> Exercise brief: Locate every line in the items below that contains the word "Discretionary" and copy each of those lines. Treat case as significant.

> Raw data:
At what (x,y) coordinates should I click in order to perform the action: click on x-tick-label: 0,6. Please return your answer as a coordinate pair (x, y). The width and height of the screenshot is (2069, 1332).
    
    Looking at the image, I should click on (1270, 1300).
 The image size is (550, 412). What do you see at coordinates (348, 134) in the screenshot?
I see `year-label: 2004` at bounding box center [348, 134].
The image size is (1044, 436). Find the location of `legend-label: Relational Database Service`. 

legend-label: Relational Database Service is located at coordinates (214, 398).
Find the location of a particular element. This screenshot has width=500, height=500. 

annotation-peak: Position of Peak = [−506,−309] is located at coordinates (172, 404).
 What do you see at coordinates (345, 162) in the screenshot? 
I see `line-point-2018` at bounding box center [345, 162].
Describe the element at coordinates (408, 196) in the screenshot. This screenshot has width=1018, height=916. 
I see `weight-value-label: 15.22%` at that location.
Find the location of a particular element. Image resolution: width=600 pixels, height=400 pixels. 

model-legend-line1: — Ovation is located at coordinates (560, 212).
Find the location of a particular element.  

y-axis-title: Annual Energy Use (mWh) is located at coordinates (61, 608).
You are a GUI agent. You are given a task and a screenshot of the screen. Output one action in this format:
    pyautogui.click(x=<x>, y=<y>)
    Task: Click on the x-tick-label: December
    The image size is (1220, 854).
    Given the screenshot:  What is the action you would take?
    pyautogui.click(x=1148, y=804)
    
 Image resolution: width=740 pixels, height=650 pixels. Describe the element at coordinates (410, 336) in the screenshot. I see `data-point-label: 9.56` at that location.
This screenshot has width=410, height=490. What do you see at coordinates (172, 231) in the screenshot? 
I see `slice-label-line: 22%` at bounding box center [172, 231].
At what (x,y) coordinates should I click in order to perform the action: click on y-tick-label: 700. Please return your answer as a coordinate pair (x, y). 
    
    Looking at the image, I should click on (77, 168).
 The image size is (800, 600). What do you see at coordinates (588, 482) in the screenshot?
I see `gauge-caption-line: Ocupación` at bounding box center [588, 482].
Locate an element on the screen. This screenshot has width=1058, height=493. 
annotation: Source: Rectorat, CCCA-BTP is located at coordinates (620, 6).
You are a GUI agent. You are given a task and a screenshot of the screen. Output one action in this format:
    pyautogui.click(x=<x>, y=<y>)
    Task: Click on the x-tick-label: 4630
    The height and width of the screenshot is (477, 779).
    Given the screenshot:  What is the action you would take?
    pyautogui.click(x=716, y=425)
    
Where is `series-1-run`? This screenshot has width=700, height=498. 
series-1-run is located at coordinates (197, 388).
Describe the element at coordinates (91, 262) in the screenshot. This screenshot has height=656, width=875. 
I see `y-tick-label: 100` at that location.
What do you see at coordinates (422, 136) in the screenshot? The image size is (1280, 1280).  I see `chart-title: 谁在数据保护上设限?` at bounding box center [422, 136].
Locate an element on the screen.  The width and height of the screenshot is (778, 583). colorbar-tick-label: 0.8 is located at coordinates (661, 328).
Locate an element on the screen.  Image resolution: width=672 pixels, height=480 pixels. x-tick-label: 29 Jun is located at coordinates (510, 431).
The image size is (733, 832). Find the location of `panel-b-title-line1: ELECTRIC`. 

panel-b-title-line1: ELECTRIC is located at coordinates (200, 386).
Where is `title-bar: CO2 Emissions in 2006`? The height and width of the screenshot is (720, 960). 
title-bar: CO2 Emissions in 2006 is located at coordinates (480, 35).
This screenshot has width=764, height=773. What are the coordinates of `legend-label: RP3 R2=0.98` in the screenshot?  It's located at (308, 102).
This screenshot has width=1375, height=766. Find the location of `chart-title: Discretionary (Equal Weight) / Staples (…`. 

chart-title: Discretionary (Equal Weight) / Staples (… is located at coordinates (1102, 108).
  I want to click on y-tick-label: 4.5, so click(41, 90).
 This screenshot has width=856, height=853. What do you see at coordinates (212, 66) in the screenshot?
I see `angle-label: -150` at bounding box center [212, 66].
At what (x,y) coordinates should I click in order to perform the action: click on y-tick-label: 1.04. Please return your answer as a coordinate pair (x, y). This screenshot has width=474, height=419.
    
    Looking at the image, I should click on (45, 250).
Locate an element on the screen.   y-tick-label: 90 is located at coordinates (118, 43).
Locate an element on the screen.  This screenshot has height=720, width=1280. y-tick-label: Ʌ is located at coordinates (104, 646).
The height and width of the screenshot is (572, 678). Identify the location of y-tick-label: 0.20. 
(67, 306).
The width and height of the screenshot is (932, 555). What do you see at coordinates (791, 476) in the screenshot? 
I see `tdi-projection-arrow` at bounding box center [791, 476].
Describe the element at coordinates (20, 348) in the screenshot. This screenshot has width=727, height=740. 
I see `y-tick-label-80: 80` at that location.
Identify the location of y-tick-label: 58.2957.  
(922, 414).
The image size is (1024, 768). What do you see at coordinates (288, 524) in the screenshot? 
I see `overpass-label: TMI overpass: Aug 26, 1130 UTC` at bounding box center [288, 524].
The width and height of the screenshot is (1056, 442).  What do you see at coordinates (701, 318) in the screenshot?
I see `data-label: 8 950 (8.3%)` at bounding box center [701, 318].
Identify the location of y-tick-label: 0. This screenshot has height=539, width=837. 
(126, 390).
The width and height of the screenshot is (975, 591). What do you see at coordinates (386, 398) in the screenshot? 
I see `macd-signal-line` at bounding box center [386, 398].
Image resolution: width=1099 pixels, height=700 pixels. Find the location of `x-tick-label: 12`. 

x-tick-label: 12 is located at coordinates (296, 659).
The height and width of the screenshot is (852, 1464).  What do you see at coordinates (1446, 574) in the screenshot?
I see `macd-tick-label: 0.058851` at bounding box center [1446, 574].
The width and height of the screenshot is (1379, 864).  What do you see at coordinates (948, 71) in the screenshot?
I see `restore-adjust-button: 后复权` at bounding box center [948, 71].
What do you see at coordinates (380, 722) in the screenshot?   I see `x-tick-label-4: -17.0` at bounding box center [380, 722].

> Answer section:
This screenshot has width=1375, height=766. Find the location of `chart-title: Discretionary (Equal Weight) / Staples (…`. 
chart-title: Discretionary (Equal Weight) / Staples (… is located at coordinates (1102, 108).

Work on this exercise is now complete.